═══ ENTRIES PROVIDED ═══

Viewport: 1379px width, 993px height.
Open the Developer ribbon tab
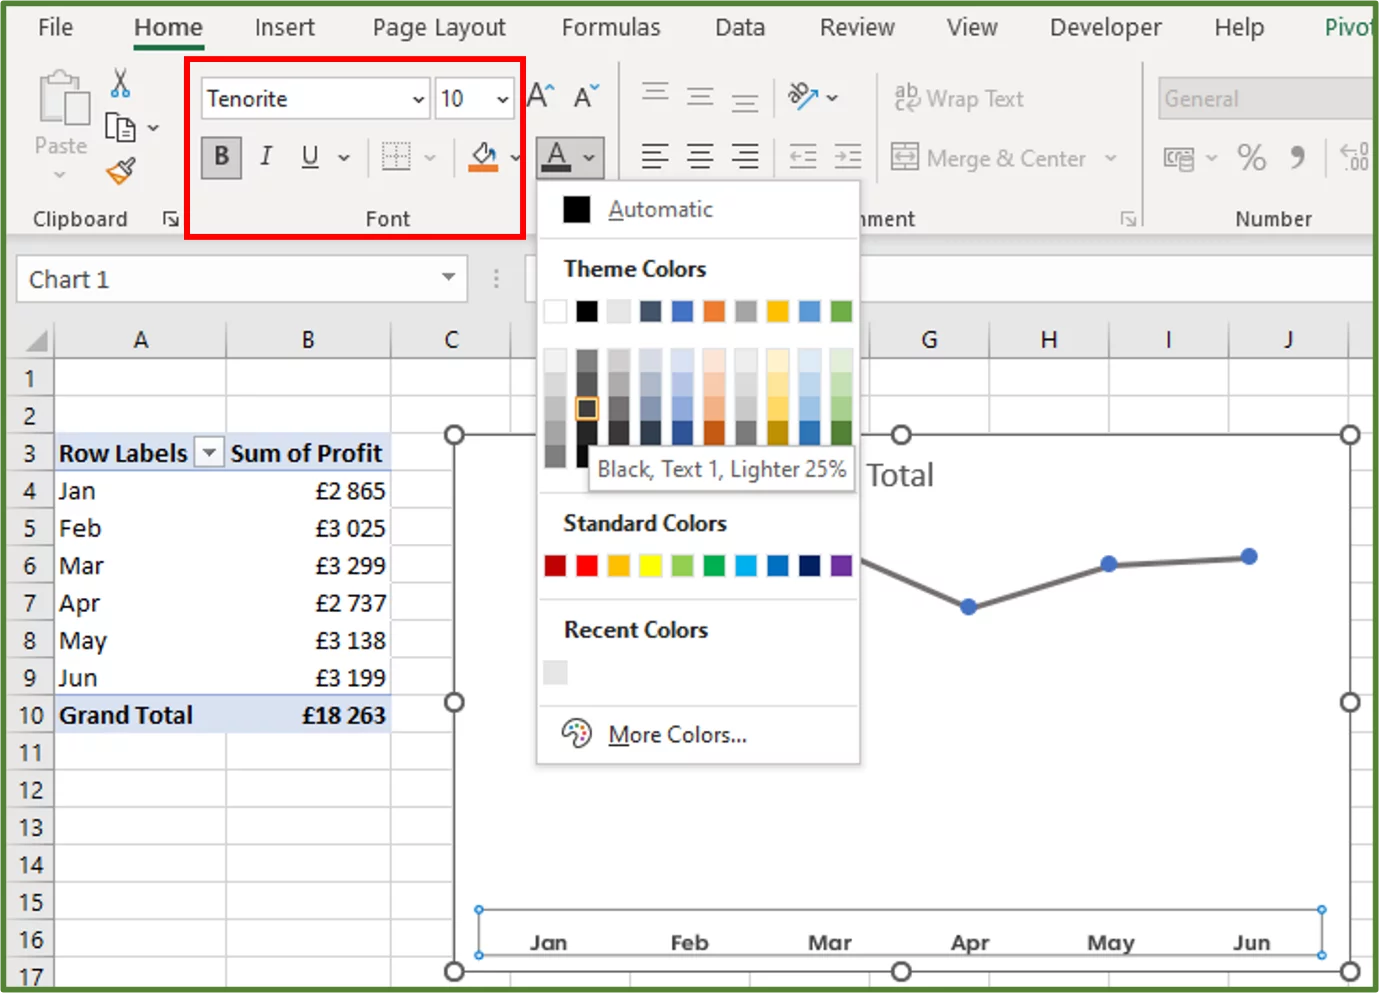(x=1104, y=28)
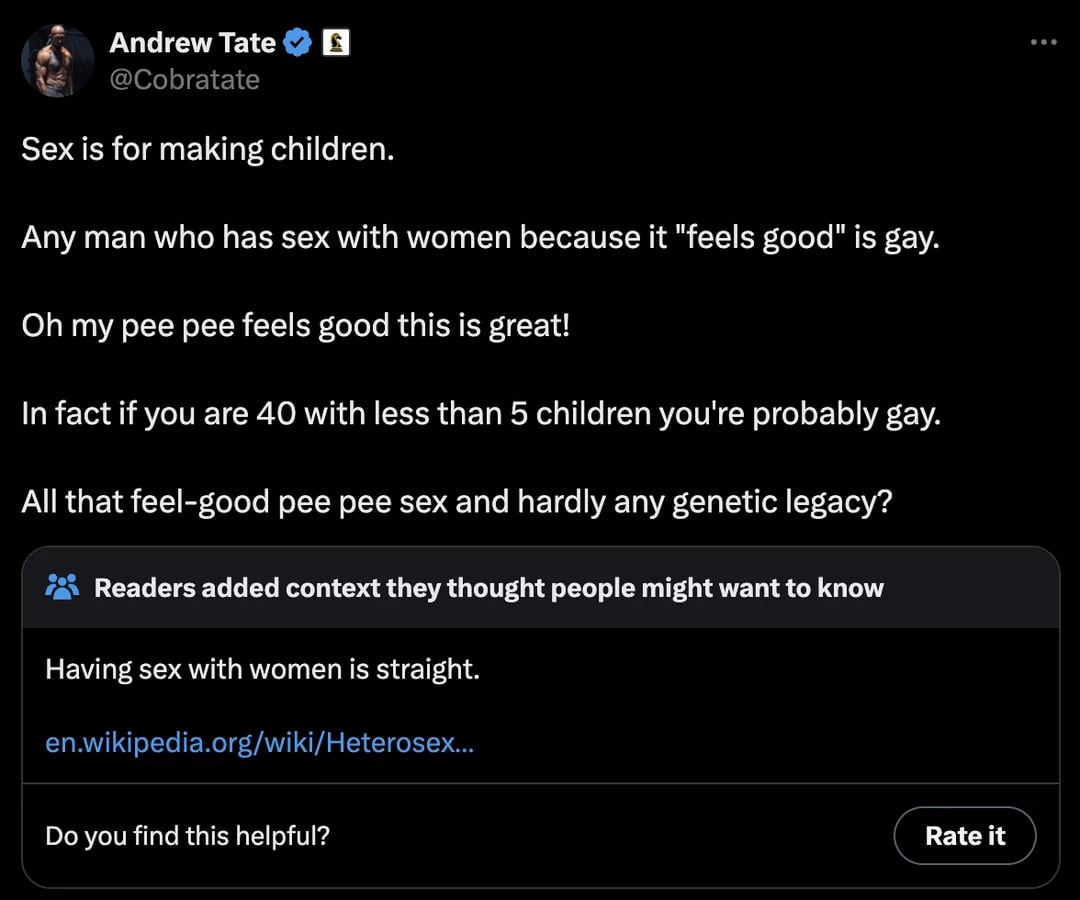Click the chess piece affiliation badge
The image size is (1080, 900).
point(335,43)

═══

> EXERCISE PROMPT:
Please repeat the data verbatim and leave the pictures out of your copy.

> YOUR RESPONSE:
Viewport: 1379px width, 993px height.
Open the Developer ribbon tab
(x=1104, y=28)
Click the chess piece affiliation badge
The image size is (1080, 900).
point(335,43)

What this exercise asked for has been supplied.